三個目の答え。じつは,円形の恒星で星や星座を作ったことは何度もあります。でも,スペースと恒星の大きさの関係で納得いくデザインにならず,すべて捨てています。今回も円形の恒星が使えないか検討しましたが,はやぶさのイメージに合わなかったので却下しました。
四個目の答え。星形の珪藻は貴重品なので,今後,星座などを製作するときには,円形の珪藻を使うことになるかもしれません。。しかし珪藻は表面に微細な穴があり,それが恒星表面の対流セル(粒状斑)に似ていないこともないですが,でも似ていません(^^;。。
・星形の珪藻があるなんてすごい!どんどん出すべき(上のコメントとは別の人です。半分以上は出すべき派でした)
すごいですね。筆者も,星形の珪藻を採取できたときは小躍りして喜びました。どんどん出したいのですけど,コレ,けっこう数が少ないのです。集めるのがたいへんで,10粒も並んでいたら,大変な高級品です。
・星形珪藻などを使って、星座などを書いてほしい。書いてもらえるなら、下地になる画像はいつでも提供します。
・12星座を作ってほしい
ありがとうございます。今後の検討課題とさせていただきます。上にも書きましたが,過去にも製作を試みており,でも,納得いかない気分があります。星座であるからには,ある程度の気品が必要で,「いもっぽい」ダサイ感じでは,なんとなく製作者として興が乗らないのです。。でもがんばります。。
・ハヤブサ以外にも作れるなら、どんどん作ってほしい
『販売品目』のページから『Jシリーズ』のところを辿ってご覧下さい。各種のデザインがございます。デザインは自由にできるわけではなくて,珪藻の形や,技術上の問題によって,かなり制約があります。その中で構成をどう考えていくか,ということになります。これからも作ってみたいデザインはいろいろありますので,気長にお待ち頂ければと思います。
・3Dってできる?
手前と奥に配置することはできますが,封入に失敗する確率が上がるのでやっていません。一つ一つの珪藻は,とても貴重な宝物なので,製作に失敗することは大変な損失になるのです。
・星形の珪藻の名前は? どこで取れるの?
星形の珪藻に関して標準和名がついているのを見たことがありません。
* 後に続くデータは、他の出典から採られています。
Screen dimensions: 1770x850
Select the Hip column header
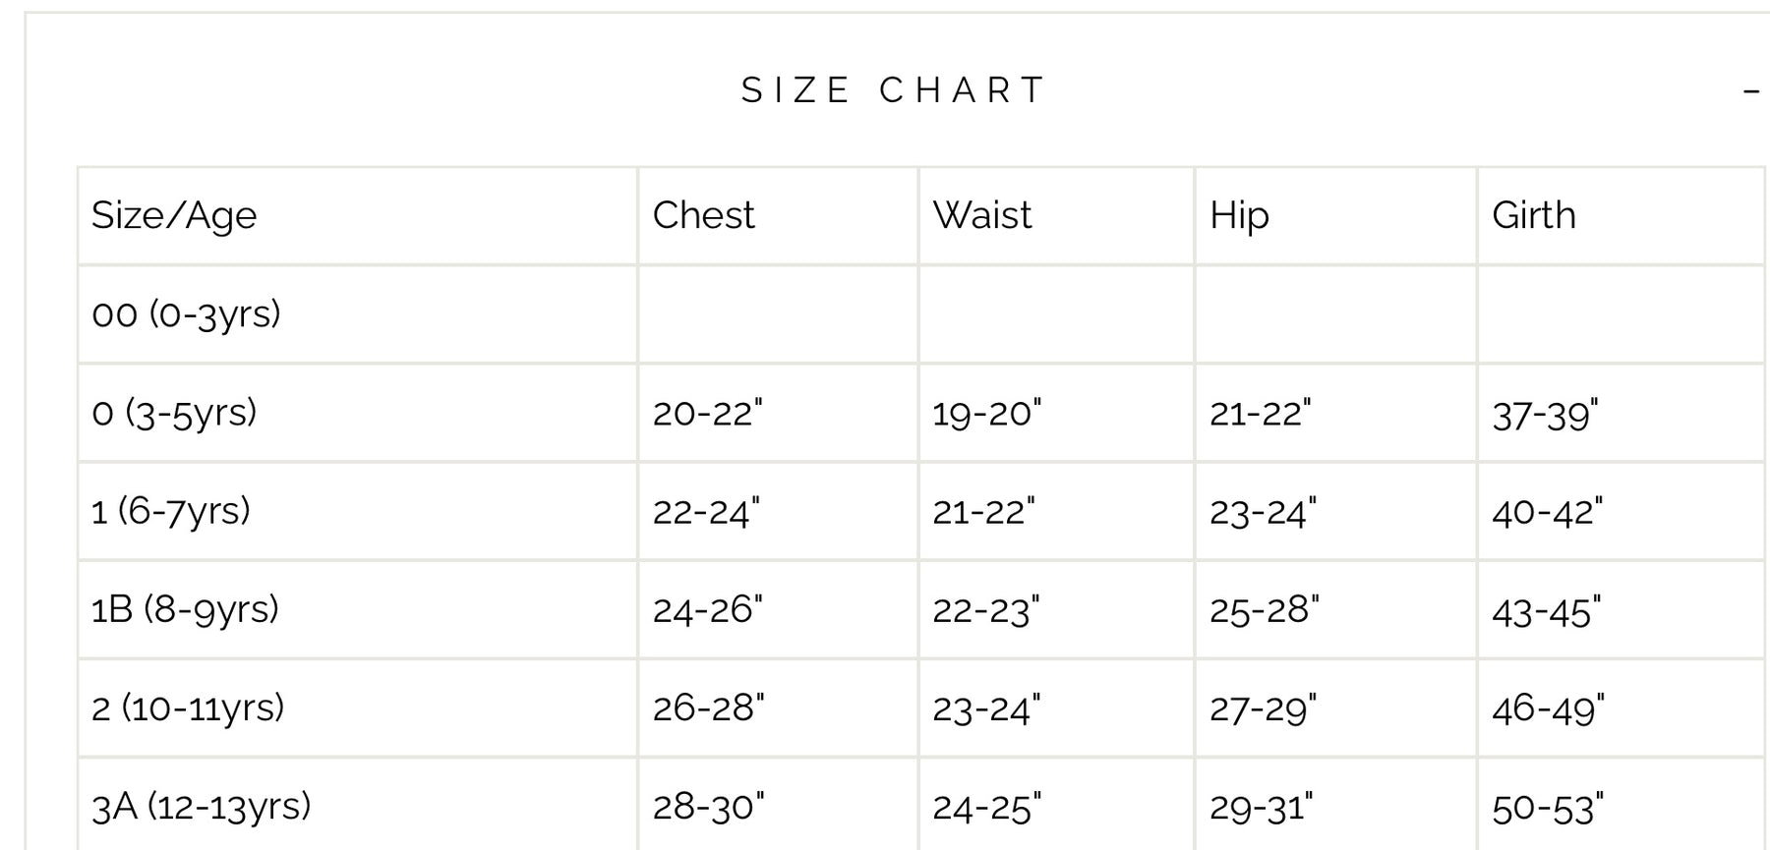(1239, 215)
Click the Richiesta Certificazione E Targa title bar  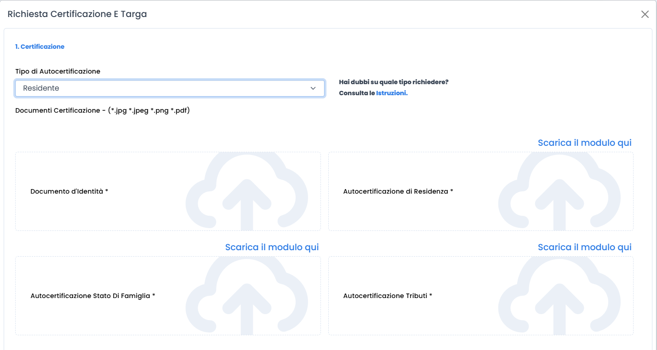pyautogui.click(x=76, y=14)
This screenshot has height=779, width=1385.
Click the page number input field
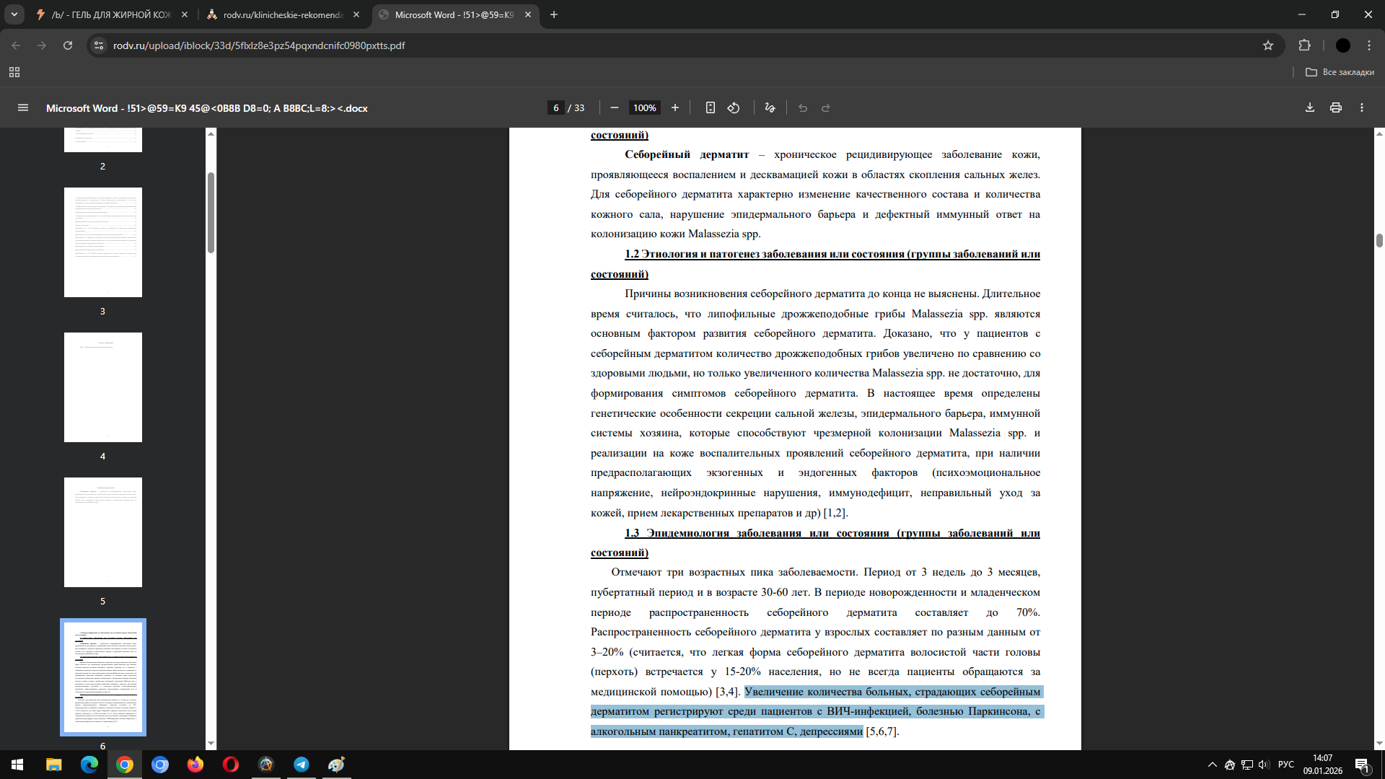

属としては,ミツカドケイソウ属となります。属の基準種は三角形なので,ミツカドケイソウ属という名前になっているのだと思います。学名では,この星形の珪藻は,Triceratium pentacrinus (Ehrenberg) Wallichに該当する可能性が高いと筆者は考えています。この珪藻は世界中の沿岸に分布しますが,筆者は相模湾で見つけました。相模湾では,西部でも東部でも見つかります。岩場の方がよいようです。大潮の干潮時に,岩場の砂の上や,石の上の堆積物,海藻に付着している珪藻などを集めてきて探します。存在確率は1万分の1くらいなので,珪藻を100万粒かきわけて探しても100粒くらいしか得られません。ですから,少しの珪藻を採取しても,「いない」と思ってしまうことがほとんどです。
・どうやって作るの?
まず,海に川に池に行きます。何とかして珪藻を採取します。珪藻は泥の上にいたり,石に貼り付いていたり,海藻にくっついていたり,砂浜の砂に潜っていたり,水中を漂っていたりしますので,あらゆる手段を駆使して採取します。とってきた珪藻は,ガラス質の殻だけにする必要がありますので,薬品や電磁波などを使って,あの手この手で処理を行います。還元処理,酸化処理,光酸化,キレート剤処理,酸処理など,化学的センスが必要な作業となります。有機物などの不純物が分解できたら,鉱物粒子と珪藻を分離します。これも気長な,えんえんと続く作業です。分離ができたら,珪藻をすすぎます。純水で何度も何度も洗って,きれいな殻にします。そうしないと,乾燥させたときに,珪藻のお団子ができてしまい,全ての試料がゴミになってしまいます。乾燥させた珪藻は毛先でつついてほぐします。たいへん難しい操作です。ていねいにほぐしていくと,壊れていない珪藻の殻が見つかります。壊れていないとは言っても,それは実体顕微鏡でそう見えるだけで,本当に壊れていないかどうかはわかりません。だから,心眼で見抜くのです。そういった心眼的無傷の殻を毛先の静電気でくっつけて拾い上げ,きれいなガラス基板上に保管します。筆者はこれを珪藻在庫と呼んでいます。100種以上の珪藻が数千個を越えたとき,標本製作に入ります。これも毛先で一つ一つ拾い上げ,毛先の弾力で珪藻を押して運びながら,のぞみのデザインに並べていきます。組み方に方向性があるので,決まったルールにしたがって並べて行きます。並んだら珪藻を動かないように固定し,封入剤を浸透させ,スライドグラスにセットして硬化を待ちます。このとき珪藻が動いてしまったら,すべての努力は水の泡です。なお,並べたり拾ったりする操作は顕微鏡下で行います。珪藻を汚さないように,空調は半日以上停止したあとに作業を行います。風の強い日は空気がきたないので作業ができません。室内には空気の対流があるので,温度変化が大きな冬場などは,日が射しただけで作業ができなくなることもあります。それから,作業に使用する毛先などの道具は,すべて自分で作ります。人のまつげが具合がいいので,顔を拭いたタオルなどについている,形のよいまつげを何本も保存しておき,これを脱脂してから作業に使います。一つ一つの作業は,誰でもできるのではないかと思います。でも,「珪藻を並べる」という目的地に向かって,すべての作業を思いついて,高いレベルで維持し,実際に製作完了する,となると,そう簡単なことではないと思います。筆者は,「珪藻を並べる」というのは,「技術」というよりもむしろ,「生き方」ではないかと最近思います。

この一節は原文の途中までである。